À titre d'illustration paroxystique, le studio de design Superflux a créé "Mitigation of shock", une installation qui reproduit l'intérieur d'une maison en 2219. On peut par exemple y voir un kayak près de la porte, très utile pour faire les courses après l'inévitable montée des eaux. Des livres survivalistes sur les étagères aux plantes cultivées en micro-serres "do-it-yourself", Mitigation of shock nous montre une situation de logement axée sur les besoins et l'auto-suffisance, une forme de bunker "design".
Cette approche de nos habitats est “défensive”. Pourrions-nous construire des espaces de vie “proactifs”, ayant un impact positif sur notre environnement ?
Car la question de notre habitat doit aller au-delà d'une architecture des abris. Elle demande à ce que nous ré-évaluions nos interactions entre l’intérieur et l’extérieur. Littéralement.
Nous devons passer d’une logique de protection à une logique de symbiose. Philips Design a imaginé la maison microbienne dans cette optique. Au lieu d'avoir une maison totalement aseptisée, les designers adoptent une approche symbiotique de l'habitat où nos intérieurs deviennent des abris pour les bactéries positives. Dans cette maison très organique, les déchets de cuisine se transforment en ressources énergétiques et la salle de bains se réinvente en oracle médicinal.
La tâche d'un architecte semblait être toujours la même : concevoir un espace pour les humains qui l'habitent. Mais les architectes ont maintenant une nouvelle tâche à accomplir : concevoir un espace pour TOUT ce qui l'habite. Comme les bactéries.
Il s’agit ici de faire plus que du design biophilique (intégration de la nature dans mon habitat) ou du biomimétisme (imitation des processus naturels).
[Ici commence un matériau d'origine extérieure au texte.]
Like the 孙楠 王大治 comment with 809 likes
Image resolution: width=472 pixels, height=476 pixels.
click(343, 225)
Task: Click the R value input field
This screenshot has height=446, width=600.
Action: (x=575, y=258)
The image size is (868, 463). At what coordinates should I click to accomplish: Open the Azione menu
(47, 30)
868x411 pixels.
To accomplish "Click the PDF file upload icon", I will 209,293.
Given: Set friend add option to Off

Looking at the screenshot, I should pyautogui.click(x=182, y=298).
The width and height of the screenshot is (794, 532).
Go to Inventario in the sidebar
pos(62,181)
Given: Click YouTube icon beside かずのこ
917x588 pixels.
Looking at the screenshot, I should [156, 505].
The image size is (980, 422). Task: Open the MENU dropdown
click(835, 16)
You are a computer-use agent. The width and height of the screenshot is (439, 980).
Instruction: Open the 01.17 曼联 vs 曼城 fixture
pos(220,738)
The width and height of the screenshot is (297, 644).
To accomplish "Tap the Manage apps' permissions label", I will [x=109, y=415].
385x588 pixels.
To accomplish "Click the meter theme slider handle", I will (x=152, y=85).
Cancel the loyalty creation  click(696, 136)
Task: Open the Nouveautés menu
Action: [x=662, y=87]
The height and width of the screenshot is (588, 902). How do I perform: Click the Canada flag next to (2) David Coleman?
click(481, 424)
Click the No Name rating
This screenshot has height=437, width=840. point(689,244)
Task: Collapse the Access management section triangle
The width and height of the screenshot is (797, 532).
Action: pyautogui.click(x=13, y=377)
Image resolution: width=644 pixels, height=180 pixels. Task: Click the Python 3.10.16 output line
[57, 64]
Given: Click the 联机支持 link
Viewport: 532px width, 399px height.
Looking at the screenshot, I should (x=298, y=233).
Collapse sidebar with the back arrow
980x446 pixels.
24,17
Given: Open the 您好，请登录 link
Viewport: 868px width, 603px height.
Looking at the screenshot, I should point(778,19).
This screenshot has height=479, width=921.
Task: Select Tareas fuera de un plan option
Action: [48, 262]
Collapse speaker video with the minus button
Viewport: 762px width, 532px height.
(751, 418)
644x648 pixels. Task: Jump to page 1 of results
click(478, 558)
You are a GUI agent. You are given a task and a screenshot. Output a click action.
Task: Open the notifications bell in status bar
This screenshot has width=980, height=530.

L’agence XTU architects parle d’architecture holocène, une architecture où nos espaces de vie sont des prolongements naturels de l’ecosystème ambiant.
Le COVID-19 fait ressurgir les conceptions survivalistes de l'habitat, transformant nos maisons en bunkers hygiénistes. Le réchauffement climatique semble condamner nos habitations à n'être que des refuges temporaires. Si paradoxale soit cette conclusion, notre survie va dépendre de notre capacité à ouvrir notre habitat vers l'extérieur, vers l'autre, vers la nature, vers les bactéries, et le transformer en ecosystème positif, résistant aux environnements versatiles et extrêmes.